What you have to do »
Using "computer" as the search string, find the matching lines below and copy them.

Exercise inputs »
━━━━

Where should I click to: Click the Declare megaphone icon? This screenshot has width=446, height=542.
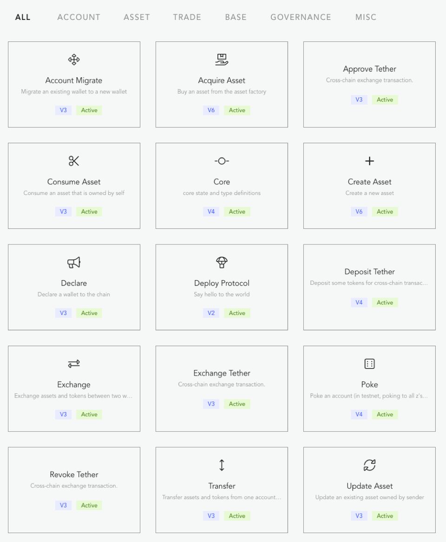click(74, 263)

━━━━

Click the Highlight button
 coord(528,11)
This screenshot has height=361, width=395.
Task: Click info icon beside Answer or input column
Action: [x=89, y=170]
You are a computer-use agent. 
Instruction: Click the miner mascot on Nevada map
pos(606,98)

━━━━

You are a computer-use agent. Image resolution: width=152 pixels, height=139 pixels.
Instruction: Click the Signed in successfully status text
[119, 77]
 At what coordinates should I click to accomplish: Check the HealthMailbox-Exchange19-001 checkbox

━━━━

Final answer »
You are a computer-use agent. 
You are a computer-use agent. Image resolution: width=152 pixels, height=139 pixels.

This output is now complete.